The time is coming when Roger F. Noriega, current Assistant Secretary of State for the Western Hemisphere at the Department of State (henceforth State), will be leaving his post and thus make space for the new appointee, Thomas A. Shannon (and here). Much has been said about the implications of this change. This issue is an important one for the US government, because it comes at a time when it seems that things are not just going as the US government would like them to go. Latin America seems to be veering in an increasingly opposite direction politically.
The departure of Noriega seems to bring a bit of relief to the current administration. Noriega has been, as of late, criticized for putting too much emphasis on voicing (unconstructive) criticism and engaging in a war of words with Venezuelan President, Hugo Chavez. There have been people who have even suggested that Noriega was obsessed with Chavez and Cuban leader Fidel Castro. Noriega himself takes time to refer to this criticism by the press in his speeches. In a recent speech given at CSIS on September 8th, he talks about his relationship with the press, his self described bluntness, and the successes of his time in office, but he aknowledges his public image as:
"if you follow only what you read in the newspapers, you would likely conclude that we have done little or nothing except to verbally spar with Fidel Castro and Hugo Chavez. To be sure, Castro and Chavez represent the polar opposite of progress in the hemisphere. .... Most of this [his] message is missed by journalists who save their one question in a press conference to ask me about Chavez and then write that I'm obsessed with Venezuela. Most of them don't have the patience to study what we're doing at the OAS or in the Summit process to know that we're being good neighbors. If we don't solve a problem single-handedly we are accused of not caring, and if we dare to offer an opinion about another problem, they accuse us of interfering."
Noriega promplty admits his bluntness when relating to the leaders of Latin American countries and when talking about the issues. He says:
"That is the sort of blunt talk for which I have become known. I speak clearly for two reasons: first, my Spanish is not good enough for me to be subtle; second, I respect our friends in the region enough to shoot straight with them rather than condescend. Most of what I've said today I've said before."
Additionally, Noriega, in his speech, outlines the US' policiy towards Latin America and what he qualifies as his success by his office. He says that President Bush's policies towards the region seek to:
to advance freedom and prosperity in the region.
to work to bring peace and security to all countries in the region.
to get corruption under control and make governments more responsive and transparent.
to break down trade barriers and promote investment.
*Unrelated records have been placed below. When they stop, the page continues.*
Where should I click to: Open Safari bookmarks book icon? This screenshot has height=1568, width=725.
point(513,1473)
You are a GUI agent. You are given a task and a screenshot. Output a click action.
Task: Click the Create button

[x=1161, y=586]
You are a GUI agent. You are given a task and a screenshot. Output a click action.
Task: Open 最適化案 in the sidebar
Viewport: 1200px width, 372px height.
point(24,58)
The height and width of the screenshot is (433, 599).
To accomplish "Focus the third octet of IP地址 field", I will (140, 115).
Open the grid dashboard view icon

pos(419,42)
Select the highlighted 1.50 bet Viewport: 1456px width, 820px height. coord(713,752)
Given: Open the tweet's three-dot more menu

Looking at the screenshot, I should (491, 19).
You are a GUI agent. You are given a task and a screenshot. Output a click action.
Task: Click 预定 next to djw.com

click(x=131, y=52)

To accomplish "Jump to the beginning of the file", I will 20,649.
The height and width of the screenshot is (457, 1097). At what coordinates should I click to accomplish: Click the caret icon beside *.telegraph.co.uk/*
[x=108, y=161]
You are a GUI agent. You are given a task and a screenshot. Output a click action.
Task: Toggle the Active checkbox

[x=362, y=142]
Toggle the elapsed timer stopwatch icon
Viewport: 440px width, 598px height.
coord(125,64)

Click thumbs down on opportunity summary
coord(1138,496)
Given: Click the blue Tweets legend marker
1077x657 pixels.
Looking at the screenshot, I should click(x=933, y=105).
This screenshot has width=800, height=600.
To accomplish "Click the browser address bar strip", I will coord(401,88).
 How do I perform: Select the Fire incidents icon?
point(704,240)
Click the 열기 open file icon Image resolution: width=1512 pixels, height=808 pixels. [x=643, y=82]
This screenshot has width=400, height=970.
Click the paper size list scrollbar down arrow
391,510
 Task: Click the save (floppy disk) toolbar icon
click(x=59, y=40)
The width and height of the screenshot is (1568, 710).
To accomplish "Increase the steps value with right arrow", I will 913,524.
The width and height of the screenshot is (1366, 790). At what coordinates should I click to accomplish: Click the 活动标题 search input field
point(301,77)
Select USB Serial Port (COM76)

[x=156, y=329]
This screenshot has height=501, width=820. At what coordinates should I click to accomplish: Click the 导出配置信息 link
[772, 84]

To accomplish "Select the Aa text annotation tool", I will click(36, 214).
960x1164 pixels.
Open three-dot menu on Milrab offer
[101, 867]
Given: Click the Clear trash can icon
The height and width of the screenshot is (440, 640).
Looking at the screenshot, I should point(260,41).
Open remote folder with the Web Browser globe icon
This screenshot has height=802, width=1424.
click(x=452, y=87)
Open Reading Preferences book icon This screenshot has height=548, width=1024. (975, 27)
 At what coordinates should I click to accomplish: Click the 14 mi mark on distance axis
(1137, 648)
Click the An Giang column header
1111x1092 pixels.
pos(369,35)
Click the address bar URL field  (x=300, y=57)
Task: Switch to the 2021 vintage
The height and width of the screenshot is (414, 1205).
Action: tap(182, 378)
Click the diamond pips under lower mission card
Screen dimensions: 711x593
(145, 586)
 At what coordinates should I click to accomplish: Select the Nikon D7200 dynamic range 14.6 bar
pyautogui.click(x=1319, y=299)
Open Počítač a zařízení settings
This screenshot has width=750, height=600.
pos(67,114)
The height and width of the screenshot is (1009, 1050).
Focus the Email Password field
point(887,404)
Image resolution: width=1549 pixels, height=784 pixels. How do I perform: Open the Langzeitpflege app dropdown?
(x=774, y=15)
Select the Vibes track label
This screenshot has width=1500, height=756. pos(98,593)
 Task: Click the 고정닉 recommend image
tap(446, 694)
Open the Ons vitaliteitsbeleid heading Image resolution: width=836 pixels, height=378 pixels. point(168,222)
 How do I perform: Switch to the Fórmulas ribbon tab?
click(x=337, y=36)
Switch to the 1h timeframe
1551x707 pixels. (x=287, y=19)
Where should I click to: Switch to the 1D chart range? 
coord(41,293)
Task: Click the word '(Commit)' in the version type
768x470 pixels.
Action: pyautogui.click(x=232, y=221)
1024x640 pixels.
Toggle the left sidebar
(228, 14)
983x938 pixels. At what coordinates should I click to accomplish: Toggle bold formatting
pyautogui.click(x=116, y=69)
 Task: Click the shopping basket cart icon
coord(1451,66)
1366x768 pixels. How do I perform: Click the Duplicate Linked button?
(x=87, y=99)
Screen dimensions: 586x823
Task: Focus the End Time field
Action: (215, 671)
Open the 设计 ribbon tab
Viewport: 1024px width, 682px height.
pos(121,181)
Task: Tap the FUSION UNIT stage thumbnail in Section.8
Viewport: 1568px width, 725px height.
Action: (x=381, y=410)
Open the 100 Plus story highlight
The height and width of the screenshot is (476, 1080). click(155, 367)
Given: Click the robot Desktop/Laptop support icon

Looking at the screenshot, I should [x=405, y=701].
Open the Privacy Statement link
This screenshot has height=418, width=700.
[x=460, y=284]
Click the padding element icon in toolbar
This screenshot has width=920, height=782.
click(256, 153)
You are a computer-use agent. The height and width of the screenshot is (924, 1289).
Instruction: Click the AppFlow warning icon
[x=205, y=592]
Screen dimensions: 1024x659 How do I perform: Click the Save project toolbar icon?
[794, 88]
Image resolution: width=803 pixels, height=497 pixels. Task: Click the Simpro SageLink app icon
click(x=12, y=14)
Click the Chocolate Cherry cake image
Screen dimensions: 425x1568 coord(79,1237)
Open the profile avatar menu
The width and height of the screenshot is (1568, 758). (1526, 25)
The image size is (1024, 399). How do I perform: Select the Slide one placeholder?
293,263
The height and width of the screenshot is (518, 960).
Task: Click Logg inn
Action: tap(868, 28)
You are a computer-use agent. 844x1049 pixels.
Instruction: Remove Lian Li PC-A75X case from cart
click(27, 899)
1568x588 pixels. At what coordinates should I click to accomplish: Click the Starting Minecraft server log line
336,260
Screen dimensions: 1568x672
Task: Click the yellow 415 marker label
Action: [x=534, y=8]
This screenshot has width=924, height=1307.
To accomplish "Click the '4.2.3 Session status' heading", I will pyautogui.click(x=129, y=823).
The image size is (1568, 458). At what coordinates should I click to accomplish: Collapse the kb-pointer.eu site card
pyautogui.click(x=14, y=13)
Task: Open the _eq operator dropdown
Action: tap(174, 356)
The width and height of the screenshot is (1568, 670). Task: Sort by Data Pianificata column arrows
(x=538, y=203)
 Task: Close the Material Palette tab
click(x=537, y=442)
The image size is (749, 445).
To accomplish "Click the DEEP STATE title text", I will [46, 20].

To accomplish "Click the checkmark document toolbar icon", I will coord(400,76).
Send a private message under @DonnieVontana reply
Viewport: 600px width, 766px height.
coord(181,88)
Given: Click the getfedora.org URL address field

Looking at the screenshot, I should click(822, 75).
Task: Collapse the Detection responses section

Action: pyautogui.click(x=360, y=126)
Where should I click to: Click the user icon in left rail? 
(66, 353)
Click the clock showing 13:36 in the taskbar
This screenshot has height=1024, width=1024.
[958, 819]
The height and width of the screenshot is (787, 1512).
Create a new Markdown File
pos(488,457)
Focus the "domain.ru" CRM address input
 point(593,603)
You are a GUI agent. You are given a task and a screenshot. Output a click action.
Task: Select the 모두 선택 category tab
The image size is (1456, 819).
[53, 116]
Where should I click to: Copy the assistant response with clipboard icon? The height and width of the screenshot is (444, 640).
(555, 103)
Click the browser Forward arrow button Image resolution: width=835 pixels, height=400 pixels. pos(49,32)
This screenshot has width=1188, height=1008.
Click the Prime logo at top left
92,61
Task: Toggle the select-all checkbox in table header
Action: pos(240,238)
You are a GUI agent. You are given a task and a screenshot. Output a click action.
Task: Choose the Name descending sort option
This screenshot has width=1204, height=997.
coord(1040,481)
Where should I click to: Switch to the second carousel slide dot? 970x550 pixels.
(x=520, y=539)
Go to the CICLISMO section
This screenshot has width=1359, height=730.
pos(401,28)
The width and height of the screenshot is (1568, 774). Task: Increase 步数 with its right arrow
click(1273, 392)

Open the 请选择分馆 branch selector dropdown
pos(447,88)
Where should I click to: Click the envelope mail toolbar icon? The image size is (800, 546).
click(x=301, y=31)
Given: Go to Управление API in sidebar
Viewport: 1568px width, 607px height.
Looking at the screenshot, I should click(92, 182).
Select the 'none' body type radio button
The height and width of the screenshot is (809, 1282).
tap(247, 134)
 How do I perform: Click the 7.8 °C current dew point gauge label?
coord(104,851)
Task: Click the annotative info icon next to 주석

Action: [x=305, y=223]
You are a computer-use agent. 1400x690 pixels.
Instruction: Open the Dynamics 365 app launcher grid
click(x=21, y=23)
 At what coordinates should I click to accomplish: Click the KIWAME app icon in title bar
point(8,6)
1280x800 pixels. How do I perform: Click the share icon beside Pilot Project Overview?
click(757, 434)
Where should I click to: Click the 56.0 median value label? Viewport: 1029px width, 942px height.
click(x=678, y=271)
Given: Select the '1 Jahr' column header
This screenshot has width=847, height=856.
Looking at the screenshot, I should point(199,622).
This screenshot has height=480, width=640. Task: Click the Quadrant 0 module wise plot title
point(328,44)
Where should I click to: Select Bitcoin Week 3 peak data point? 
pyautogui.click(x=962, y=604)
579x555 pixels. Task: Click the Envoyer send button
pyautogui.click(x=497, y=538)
to raise education levels throughout the hemisphere.
to call for strengthened democracy and the rule of law in every country in the hemisphere.
to reward those countries that are adopting the responsible policies of fighting corruption and investing in their people.
to work alongside our neighbors to carry out these critical tasks -- using the multilateral tools available to us to organize our work and execute our plans.
Furthermore, Noriega assures that the US goal is "to promote democracy so every citizen is empowered to decide for themselves what is best for them. We promote free enterprise as a perpetual engine of growth. And we promote the rule of law so that each of us has the guaranteed right to demand our fair share of political freedom and economic opportunity. That is a formula for achieving a genuine revolution in the Americas."
Finally, Noriega sums up his perceived success as:
"Many of our friends in the Americas know that our vision works. The problem is, too many of them have had to leave their homes and families to find that out. I was in Miami just a few days ago, and it struck me driving around that fifty miles in every direction from where I was there is a thriving barrio made up of citizens of each of our neighbors in Latin America and the Caribbean. What they found here was a country that met them half way: that gave them little more than a level playing field and a fighting chance. And they have thrived. And they have prospered. And we're all better off for it. That is what we are working to replicate in every country -- near and far."
Personally, I am not crazy abou the guy. I am though, kind of glad he is gone. I did not mind much his bluntness or style, but his obsession with Chavez and Castro. I thought these personal attacks were not helpful at all. Especially at a time when the US needs to come closer to the average Latinamerican. The US needs to better its image in the region. There is tremendous hatred towards the US spreading all over the world and specially among the poor in Latin America. Noriega's comments were not helping America achieve its goals for the region.
I hope Shannon brings a bit of fress air and a more constructive and efficient approach to the region. Although, I have not been able to find much info on the guy. He seems to bring to the office as much bureaucratic experience as Noriega.
Note: As far as I can tell, Noriega mentions only two times Bolivia in the context of helping nations who are hoding elections this year to achieve democracy.